Generation of longitudinal flux tube waves in theoretical main-sequence stars: effects of model parameters

¹ Faculty of Engineering and Computer Sciences, Izmir University of Economics, 35330 Izmir, Turkey
e-mail: diaa.gadelmavla@izmirekonomi.edu.tr
² Department of Physics, Science Hall, University of Texas at Arlington, Arlington, TX 76019, USA
e-mail: cuntz@uta.edu
³ Institut für Theoretische Astrophysik, Universität Heidelberg, 69120 Heidelberg, Germany

Received: 21 June 2010
Accepted: 24 October 2010

Abstract

Aims. We compute the wave energy fluxes carried by longitudinal tube waves along vertically oriented thin magnetic fluxes tubes embedded in the atmospheres of theoretical main-sequence stars based on stellar parameters deduced by Kurucz and Gray. In addition, we present a fitting formula for the wave energy flux based on the governing stellar and magnetic parameters.
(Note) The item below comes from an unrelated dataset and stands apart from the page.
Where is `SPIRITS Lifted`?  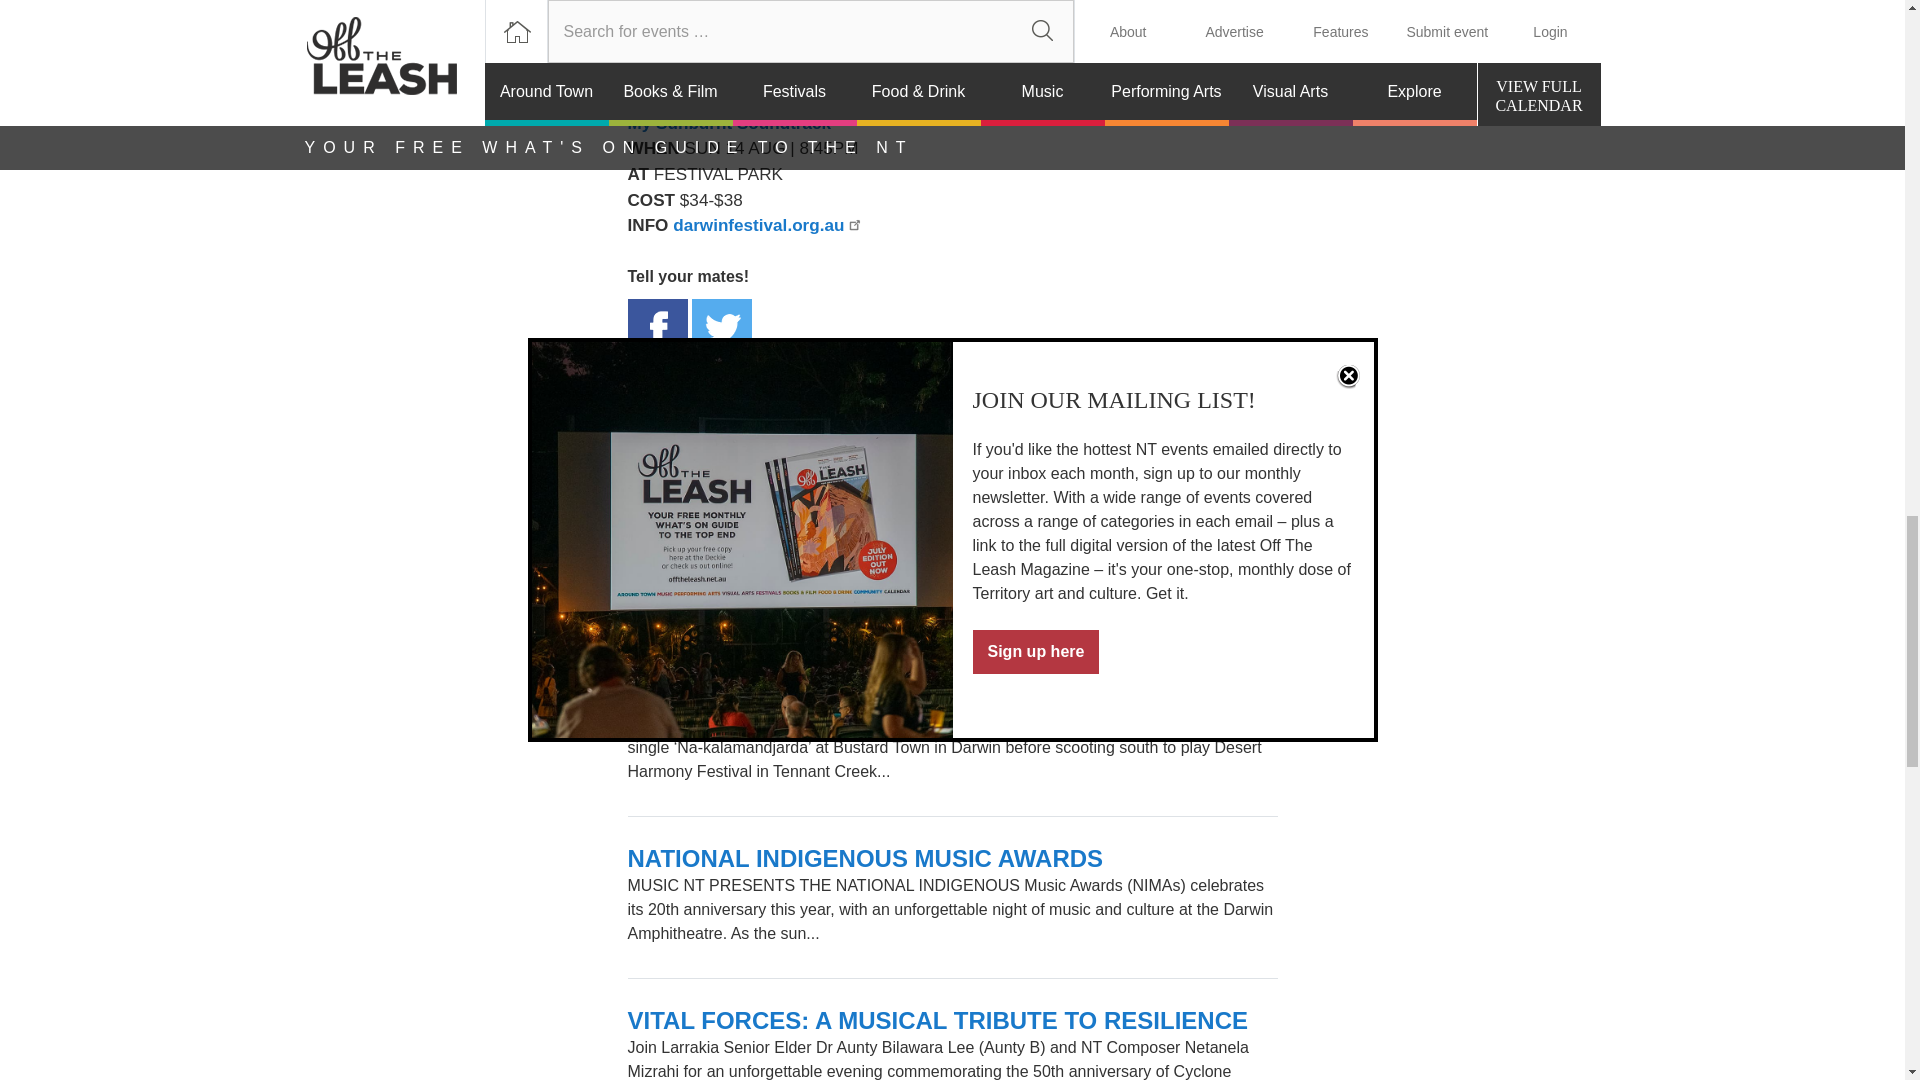 SPIRITS Lifted is located at coordinates (710, 534).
Methods. A modified theory of turbulence generation based on the mixing-length concept is combined with the magneto-hydrodynamic equations to numerically account for the wave energies generated at the base of magnetic flux tubes.

Results. The results indicate a stiff dependence of the generated wave energy on the stellar and magnetic parameters in principal agreement with previous studies. The wave energy flux F_LTW decreases by about a factor of 1.7 between G0 V and K0 V stars, but drops by almost two orders of magnitude between K0 V and M0 V stars. In addition, the values for F_LTW are significantly higher for lower in-tube magnetic field strengths. Both results are consistent with the findings from previous studies.

Conclusions. Our study complements existing descriptions of magnetic energy generation in late-type main-sequence stars. Our results will be helpful for calculating theoretical atmospheric models for stars of different levels of magnetic activity.